2010-11-06T00:00:00Z Students get tips on Japan's dialectBy Brian Williams Times Correspondent nwitimes.com
November 06, 2010 12:00 am  • 

VALPARAISO | Comedian Steve Martin has a routine in which he gets to the heart of language learning.

"Now in France, remember 'house' is ‘maison' and 'hat' is 'chapeau.' Those French have a different word for everything!"

Valparaiso High School Japanese students found out Thursday their target language is even a bit trickier than that.

Having learned the standard Japanese spoken in Tokyo and elsewhere, third- and fourth-year students got a lesson in a popular dialect spoken around the second largest city of Osaka.

In Kansai-ben, as the dialect is known, "mai-do" takes the place of more regular greetings like "konichi-wa." Numbers are said in a sing-song way with elongated vowel sounds. And the word for McDonalds is just different from elsewhere around the island nation.

Rumi Mitsubayashi, coordinator of the Japanese Outreach Initiative hosted by Valparaiso University's Chinese and Japanese Studies Program, presented the lesson on the dialect of her home region.

Valparaiso High School Japanese teacher Cathy Sparks began the third-year class by leading students in a Japanese rendition of "Happy Birthday to You" for senior Sean Simon.

Simon later volunteered with partner Brianna Webb to read in front of the class a Kansai-ben dialogue they had learned.

"It was a lot of fun," Webb said of the day's special presentation from a native speaker. Webb, also a senior, said she understood most of the mostly Japanese presentation.
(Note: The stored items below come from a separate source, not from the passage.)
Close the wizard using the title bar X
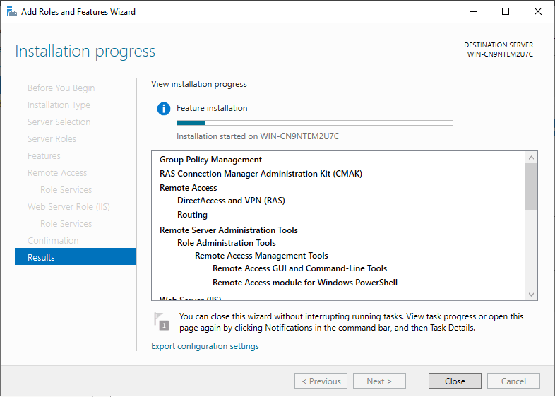This screenshot has height=397, width=555. point(538,11)
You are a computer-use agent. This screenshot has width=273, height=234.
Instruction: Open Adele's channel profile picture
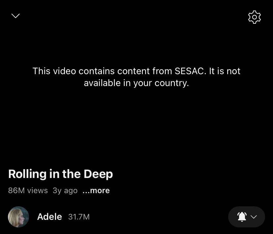point(18,217)
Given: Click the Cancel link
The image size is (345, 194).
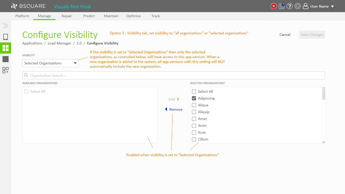Looking at the screenshot, I should point(285,35).
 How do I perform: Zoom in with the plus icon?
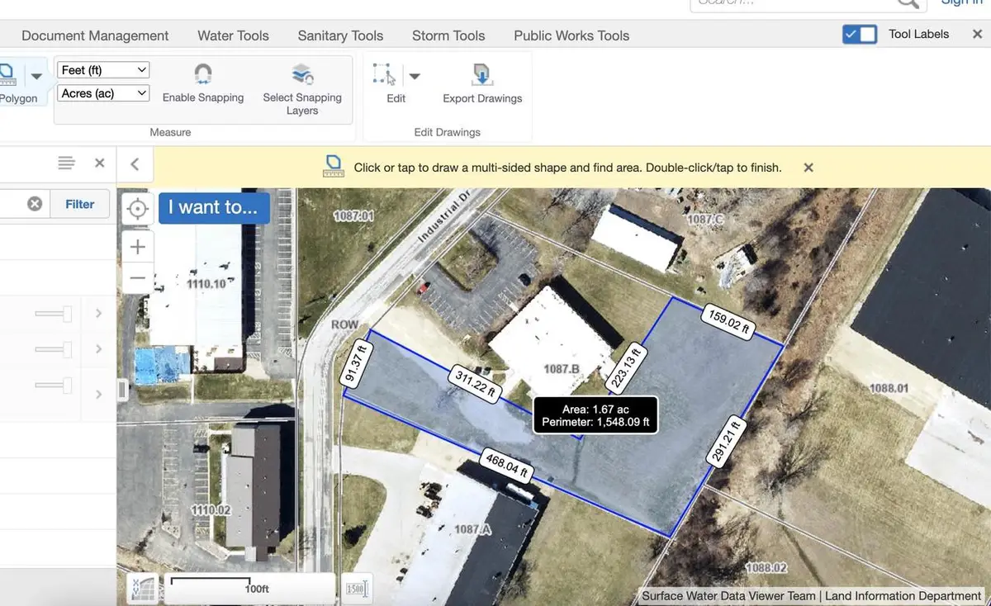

Sparks said the lesson, in addition to be being fun, gave students a better sense of how a language works and would be invaluable for students traveling to Japan.

"If you go to Osaka, you're not clueless when people start talking to you," Sparks said, reverting to English after class.

Despite the rising importance of Chinese, learning Japanese is important, Sparks said, because Japan is the world's third largest economy and the United States' largest Pacific ally.

A native of Shiga Prefecture in central Japan, Mitsubayashi recently began a two-year residency at VU, during which she will make presentations to Northwest Indiana schools and groups on the life, language, culture, cooking and crafts of Japan. Her specialty is calligraphy.